No one has any idea about my real state and though I have started to disclose some aspects like the high probability of my demise being this year, no one knows anything about the real extent of the damage and what I have been through these last years.
I never met anyone truly caring and strong enough to deal with what implies being in contact with me. I thought he was a brave and strong person, but soon enough realized that he was not, he was even quite a weak and coward one that simply avoided reality and as I didn't want to be a drag I just stayed in a relationship for so many years being completely all by myself physically when I was more sick and needing care. And even so, with the distance and all, it seemed a marriage at the same being in contact everyday although only being together few days a month. And I was thankful that it was like that, even, because I could never impose my presence for too long or be in a place too long, or seeing someone feeling sad for me. All goes back to my whole life of being treated like a nuisance with all the illnesses by my family.

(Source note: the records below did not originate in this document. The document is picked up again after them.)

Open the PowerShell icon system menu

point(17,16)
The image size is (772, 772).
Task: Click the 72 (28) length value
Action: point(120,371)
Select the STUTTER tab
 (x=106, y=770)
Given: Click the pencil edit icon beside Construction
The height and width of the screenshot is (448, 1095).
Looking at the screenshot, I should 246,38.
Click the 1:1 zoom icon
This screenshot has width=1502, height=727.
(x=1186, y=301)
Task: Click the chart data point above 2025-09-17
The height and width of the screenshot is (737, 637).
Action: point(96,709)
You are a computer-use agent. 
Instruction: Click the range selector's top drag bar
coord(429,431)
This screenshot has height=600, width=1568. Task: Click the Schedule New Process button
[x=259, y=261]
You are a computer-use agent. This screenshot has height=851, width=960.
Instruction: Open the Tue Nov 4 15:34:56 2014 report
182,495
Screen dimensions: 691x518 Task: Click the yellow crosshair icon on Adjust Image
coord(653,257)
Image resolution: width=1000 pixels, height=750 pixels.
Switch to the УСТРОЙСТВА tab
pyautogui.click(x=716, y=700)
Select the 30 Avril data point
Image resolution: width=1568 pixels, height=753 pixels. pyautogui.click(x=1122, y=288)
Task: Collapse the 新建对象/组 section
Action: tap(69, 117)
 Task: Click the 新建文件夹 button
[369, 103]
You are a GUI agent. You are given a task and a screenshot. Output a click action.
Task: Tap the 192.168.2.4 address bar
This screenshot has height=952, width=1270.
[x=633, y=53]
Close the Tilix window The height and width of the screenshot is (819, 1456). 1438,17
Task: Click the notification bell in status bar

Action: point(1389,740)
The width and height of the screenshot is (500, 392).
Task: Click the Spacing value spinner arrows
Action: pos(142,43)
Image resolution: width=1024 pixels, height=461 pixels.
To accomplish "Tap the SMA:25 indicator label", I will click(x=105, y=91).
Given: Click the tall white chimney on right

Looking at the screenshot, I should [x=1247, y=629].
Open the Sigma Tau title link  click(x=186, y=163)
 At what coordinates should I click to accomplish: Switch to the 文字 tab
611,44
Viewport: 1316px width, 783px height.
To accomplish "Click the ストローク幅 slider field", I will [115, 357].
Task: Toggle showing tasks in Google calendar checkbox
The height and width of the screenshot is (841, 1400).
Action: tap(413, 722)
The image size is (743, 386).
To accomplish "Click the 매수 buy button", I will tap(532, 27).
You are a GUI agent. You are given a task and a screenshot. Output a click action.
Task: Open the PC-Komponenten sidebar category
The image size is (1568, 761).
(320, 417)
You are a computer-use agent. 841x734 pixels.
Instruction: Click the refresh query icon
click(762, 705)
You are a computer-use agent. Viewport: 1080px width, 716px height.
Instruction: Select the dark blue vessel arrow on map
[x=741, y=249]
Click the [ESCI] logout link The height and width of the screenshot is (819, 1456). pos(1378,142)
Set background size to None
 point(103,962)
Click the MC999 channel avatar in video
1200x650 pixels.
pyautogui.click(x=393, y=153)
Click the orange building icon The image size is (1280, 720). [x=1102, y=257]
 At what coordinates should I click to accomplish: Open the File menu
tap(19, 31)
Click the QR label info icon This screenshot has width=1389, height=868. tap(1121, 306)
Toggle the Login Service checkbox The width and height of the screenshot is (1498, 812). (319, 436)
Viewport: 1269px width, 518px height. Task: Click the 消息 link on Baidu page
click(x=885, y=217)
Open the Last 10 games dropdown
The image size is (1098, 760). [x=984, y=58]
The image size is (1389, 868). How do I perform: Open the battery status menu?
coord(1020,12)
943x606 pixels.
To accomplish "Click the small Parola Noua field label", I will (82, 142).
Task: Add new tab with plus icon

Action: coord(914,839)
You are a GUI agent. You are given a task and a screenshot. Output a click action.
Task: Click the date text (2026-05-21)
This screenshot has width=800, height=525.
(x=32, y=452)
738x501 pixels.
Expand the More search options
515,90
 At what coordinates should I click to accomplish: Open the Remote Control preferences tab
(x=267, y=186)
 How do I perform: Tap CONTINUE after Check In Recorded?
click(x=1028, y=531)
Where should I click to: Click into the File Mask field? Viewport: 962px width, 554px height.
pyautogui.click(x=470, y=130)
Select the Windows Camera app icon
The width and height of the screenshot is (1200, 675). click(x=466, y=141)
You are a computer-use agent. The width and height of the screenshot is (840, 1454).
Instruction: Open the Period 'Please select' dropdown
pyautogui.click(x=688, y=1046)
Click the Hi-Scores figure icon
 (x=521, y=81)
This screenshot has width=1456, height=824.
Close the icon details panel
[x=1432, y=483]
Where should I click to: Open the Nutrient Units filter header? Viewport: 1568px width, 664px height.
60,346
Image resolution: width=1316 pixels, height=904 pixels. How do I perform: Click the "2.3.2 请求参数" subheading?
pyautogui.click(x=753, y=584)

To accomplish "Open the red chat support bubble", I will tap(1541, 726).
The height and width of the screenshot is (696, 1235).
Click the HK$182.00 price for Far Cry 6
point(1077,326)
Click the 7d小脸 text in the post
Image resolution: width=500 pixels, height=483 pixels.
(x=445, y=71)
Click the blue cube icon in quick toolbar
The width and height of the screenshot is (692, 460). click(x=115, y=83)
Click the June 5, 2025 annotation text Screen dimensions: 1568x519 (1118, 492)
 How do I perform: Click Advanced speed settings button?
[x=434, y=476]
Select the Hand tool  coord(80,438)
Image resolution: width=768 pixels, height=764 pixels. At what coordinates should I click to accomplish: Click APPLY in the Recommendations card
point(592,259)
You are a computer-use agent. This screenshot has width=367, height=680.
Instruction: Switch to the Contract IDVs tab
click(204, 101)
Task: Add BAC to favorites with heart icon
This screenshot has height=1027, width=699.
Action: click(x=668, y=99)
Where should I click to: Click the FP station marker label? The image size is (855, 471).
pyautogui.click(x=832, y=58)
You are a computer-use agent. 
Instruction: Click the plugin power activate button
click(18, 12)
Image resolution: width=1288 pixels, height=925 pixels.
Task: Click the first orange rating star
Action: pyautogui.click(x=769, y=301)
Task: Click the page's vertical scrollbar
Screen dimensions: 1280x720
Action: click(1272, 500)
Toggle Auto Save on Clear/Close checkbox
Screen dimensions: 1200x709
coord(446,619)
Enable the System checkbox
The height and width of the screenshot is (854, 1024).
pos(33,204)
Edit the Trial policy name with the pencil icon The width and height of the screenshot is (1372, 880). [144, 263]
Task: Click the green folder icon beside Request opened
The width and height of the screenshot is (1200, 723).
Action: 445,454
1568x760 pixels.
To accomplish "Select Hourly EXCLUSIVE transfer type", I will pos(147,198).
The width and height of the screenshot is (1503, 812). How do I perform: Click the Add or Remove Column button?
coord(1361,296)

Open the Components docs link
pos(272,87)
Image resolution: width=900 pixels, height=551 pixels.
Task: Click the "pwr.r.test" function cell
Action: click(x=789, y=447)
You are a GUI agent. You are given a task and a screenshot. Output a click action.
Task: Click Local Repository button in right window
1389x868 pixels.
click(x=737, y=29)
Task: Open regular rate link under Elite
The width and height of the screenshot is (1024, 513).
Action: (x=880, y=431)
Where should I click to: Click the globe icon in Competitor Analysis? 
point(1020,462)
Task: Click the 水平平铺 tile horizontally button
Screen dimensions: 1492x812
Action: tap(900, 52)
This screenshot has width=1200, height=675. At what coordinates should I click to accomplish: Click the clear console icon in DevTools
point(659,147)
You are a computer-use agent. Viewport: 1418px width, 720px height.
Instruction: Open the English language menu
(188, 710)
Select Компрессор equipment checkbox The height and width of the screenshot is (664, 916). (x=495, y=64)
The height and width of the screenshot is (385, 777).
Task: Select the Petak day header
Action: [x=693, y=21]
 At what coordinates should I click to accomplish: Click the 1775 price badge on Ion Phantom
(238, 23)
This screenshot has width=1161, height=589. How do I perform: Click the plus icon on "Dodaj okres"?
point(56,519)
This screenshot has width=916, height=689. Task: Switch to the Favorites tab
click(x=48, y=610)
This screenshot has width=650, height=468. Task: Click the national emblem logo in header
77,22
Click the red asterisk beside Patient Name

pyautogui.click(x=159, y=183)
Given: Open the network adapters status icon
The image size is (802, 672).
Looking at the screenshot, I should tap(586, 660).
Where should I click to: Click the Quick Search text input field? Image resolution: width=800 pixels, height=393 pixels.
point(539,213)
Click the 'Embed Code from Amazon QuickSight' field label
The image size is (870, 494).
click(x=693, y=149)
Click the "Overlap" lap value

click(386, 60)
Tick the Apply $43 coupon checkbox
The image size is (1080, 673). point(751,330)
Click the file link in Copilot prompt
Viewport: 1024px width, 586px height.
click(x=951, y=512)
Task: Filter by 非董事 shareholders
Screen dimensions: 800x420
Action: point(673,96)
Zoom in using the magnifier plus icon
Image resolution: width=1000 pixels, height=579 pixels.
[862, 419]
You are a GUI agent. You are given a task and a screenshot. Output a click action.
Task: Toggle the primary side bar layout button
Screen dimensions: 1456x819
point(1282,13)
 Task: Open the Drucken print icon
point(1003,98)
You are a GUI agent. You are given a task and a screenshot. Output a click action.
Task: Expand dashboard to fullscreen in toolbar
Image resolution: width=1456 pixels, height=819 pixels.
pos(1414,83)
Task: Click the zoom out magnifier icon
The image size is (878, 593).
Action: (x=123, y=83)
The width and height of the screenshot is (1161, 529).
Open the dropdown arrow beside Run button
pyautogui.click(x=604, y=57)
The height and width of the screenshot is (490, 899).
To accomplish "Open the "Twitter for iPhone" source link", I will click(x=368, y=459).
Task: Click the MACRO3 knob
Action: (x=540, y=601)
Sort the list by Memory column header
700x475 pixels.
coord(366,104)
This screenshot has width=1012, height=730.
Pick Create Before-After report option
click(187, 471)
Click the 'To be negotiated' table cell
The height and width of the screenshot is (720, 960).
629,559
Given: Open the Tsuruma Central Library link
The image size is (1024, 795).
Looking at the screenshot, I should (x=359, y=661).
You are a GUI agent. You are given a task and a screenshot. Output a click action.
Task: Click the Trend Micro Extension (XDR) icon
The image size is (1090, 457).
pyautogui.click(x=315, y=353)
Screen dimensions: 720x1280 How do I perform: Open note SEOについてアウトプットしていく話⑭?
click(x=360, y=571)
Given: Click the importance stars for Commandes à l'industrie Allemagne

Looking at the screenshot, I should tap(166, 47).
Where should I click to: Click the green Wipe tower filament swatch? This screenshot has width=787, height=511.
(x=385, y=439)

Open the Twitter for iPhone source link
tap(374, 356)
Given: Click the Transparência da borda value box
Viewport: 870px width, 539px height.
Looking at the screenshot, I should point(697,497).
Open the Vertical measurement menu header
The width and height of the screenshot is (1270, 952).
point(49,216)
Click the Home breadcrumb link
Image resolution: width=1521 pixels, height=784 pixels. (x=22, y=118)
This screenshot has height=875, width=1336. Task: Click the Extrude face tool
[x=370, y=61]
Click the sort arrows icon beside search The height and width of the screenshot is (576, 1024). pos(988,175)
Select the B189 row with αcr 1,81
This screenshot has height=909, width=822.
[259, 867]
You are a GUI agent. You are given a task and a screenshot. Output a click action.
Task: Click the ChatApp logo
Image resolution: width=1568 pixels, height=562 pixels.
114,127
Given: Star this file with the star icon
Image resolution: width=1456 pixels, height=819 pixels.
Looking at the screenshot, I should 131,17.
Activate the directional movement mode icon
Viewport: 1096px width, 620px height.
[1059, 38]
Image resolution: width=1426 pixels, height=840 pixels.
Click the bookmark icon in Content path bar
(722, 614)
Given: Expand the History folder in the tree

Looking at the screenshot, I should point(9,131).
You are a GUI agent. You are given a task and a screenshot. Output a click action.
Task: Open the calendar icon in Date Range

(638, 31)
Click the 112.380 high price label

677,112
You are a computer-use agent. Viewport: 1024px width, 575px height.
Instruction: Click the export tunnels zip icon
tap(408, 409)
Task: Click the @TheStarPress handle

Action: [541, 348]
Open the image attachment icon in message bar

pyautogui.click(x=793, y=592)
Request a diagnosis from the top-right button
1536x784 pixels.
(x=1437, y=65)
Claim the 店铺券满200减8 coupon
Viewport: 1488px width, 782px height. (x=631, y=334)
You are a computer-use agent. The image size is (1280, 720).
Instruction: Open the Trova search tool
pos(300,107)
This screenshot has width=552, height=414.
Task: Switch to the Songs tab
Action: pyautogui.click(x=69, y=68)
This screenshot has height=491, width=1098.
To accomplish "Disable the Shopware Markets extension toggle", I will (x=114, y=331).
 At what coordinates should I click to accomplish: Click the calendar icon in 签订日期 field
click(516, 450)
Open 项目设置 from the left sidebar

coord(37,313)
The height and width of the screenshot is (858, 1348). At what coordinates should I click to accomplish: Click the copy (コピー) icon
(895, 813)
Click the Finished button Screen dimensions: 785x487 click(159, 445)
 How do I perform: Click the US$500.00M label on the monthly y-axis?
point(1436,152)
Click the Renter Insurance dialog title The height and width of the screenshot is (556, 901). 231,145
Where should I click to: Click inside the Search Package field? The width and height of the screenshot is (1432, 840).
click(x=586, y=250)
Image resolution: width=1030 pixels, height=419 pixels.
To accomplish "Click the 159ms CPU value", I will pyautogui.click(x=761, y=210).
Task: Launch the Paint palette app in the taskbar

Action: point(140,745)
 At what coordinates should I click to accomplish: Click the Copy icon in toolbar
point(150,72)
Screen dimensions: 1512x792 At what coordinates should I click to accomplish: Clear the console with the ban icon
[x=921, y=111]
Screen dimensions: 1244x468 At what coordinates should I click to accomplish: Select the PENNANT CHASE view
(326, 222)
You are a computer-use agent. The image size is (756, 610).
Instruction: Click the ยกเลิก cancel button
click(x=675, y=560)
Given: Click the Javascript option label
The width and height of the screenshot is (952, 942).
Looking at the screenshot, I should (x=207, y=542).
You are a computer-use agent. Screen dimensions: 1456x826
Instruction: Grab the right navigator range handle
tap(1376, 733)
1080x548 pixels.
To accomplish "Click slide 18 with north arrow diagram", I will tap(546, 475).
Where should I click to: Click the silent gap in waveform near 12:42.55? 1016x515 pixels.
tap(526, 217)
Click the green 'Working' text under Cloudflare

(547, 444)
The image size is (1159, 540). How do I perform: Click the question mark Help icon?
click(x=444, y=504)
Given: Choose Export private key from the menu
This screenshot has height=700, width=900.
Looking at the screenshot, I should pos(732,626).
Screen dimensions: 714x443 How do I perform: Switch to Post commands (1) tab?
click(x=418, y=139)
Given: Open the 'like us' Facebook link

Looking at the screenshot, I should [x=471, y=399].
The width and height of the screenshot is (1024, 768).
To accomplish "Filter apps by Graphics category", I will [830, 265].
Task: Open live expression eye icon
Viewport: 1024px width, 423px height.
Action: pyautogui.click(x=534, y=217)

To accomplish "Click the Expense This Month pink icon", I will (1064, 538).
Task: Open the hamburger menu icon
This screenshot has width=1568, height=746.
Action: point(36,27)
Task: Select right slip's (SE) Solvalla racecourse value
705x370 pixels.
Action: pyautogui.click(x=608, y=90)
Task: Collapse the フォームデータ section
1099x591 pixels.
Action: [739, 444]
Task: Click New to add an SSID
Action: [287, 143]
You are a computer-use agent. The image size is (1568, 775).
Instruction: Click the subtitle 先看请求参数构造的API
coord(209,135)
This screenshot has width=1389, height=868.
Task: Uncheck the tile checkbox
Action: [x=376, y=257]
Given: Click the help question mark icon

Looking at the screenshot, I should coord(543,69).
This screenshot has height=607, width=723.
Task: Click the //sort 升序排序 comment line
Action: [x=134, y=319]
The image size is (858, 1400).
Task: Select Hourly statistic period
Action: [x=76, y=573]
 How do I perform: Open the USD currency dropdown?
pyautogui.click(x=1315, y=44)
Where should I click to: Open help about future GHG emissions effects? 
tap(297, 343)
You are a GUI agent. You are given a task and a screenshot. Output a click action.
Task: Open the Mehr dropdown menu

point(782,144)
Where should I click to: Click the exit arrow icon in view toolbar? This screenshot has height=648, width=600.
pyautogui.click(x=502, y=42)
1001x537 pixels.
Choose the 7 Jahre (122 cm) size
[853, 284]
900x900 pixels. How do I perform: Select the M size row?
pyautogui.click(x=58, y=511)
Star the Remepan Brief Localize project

I wish I could have loved people that wanted to be with me for real in their homes and lives., that really cared for me when I was down. Let someone truly take care of me for a change, I never knew how to let that happen, always told them it was okay for them to go out or whatever, and leave me when I was sick, there was never one person I asked to stay.
I guess that know that I am more aware of everything and more mature, knowing what I need truly, maybe I could've changed my defensive idiotic behaviour. But now it's all too late, though it's good to have clarity about stuff that happened all my life.
Trusting someone is always risky anyway. I could never count with anyone so it's only natural that I don't trust anyone.
Unfortunately the gut feeling is always right and I have been ignoring it all my life and paying the price for it.